There are human rights zealots. And there are clock-punching bureaucrats. But on Friday, I met a different breed: a hundred low-budget racial "consultants" who care more about their perks than the anti-Semitism of a UN conference, who care more about getting money for their pet projects than about the minister's views, and who think nothing of anti-Irish bigotry because, well, that's acceptable racism to them.
I had never heard of the Canadian Race Relations Foundation until this week. I don't think most Canadians had, either. I can't think of a single reason why the Conservative government shouldn't pull the plug on them the first day of their majority government. I truly believe that race relations in Canada would be better without this horde of Jeremiah Wrights. And at least he gets his money from his churchgoers, not taxpayers.
ADDENDUM: There is one important anomaly to this group of rent-seekers that I would be remiss not to mention -- and mourn. I didn't find it on the CRRF's website; I heard about it in Kenney's speech. About half the CRRF's starting endowment came not from the government but from private donations from Japanese Canadians. I think their contribution was about $6 million, and it was made in memory of the internment of Japanese Canadians during the Second World War.
Japanese Canadians who were interned had real rights violated -- property rights; freedom of association, equality before the law, due process and natural justice; and the golden thread of British jurisprudence: the right to be innocent until proven guilty.
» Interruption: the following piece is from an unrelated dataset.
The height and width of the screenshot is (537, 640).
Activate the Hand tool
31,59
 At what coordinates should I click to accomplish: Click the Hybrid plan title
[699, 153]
Those were real human rights -- not the fake human rights of today's HRCs, such as the "right not to be offended". I admire the fact that instead of demanding cash, those Japanese Canadian donors gave cash.
They must be so appalled at what has become of their money. Instead of funding an endowment to ensure that Canadians are never again pre-judged by their race, that Japanese Canadian money is doing the exact opposite: it is funding a retinue of hyper-racialized grievance-mongers, to whom everything is about race.
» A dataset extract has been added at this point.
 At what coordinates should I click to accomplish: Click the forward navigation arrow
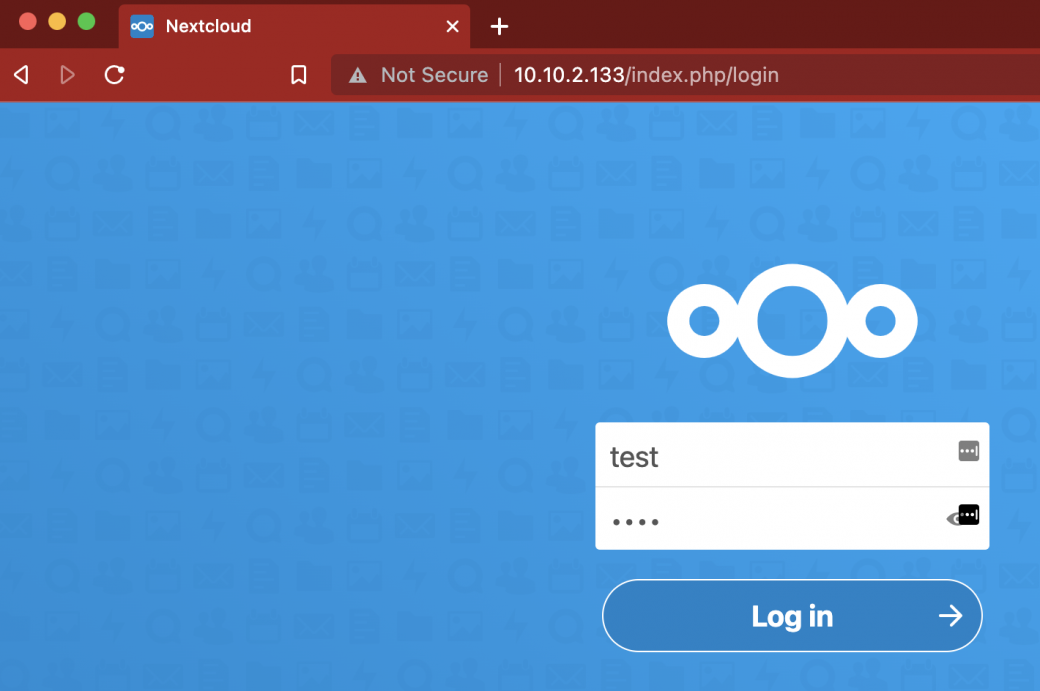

There was a single Japanese Canadian in the room, a representative of those original donors. I didn't speak with him, but I wonder what he thinks about bankrolling this travelling carnival of Al Sharptons in training. I have never seen a Japanese Canadian race huckster. I'm not saying they don't exist; I just think it's beneath the dignity of the Japanese Canadian culture to muster professional complainers. They're too busy doing real things in the heart of Canadian society, not constantly separating themselves.
I think the fact that tax dollars go to the CRRF and a dozen groups like it is a scandal. But I think it is downright heartbreaking that millions of Japanese Canadian dollars, donated to further racial harmony, are being used to exacerbate differences between the races, and to fund perpetual racial tension.
Japanese Canadians were picked on because they were not treated as Canadians, full stop. They were treated differently in law because of their race. Why, that's exactly what the CRRF is all about.
Frankly, it sounds a lot like what's happened to the Canadian Jewish Congress -- a group that was set up almost a century ago to integrate Jewish immigrants into society, and to recruit Jews into the Canadian armed forces, has turned into a grievance-mongering group that would be unrecognizable to its original founders.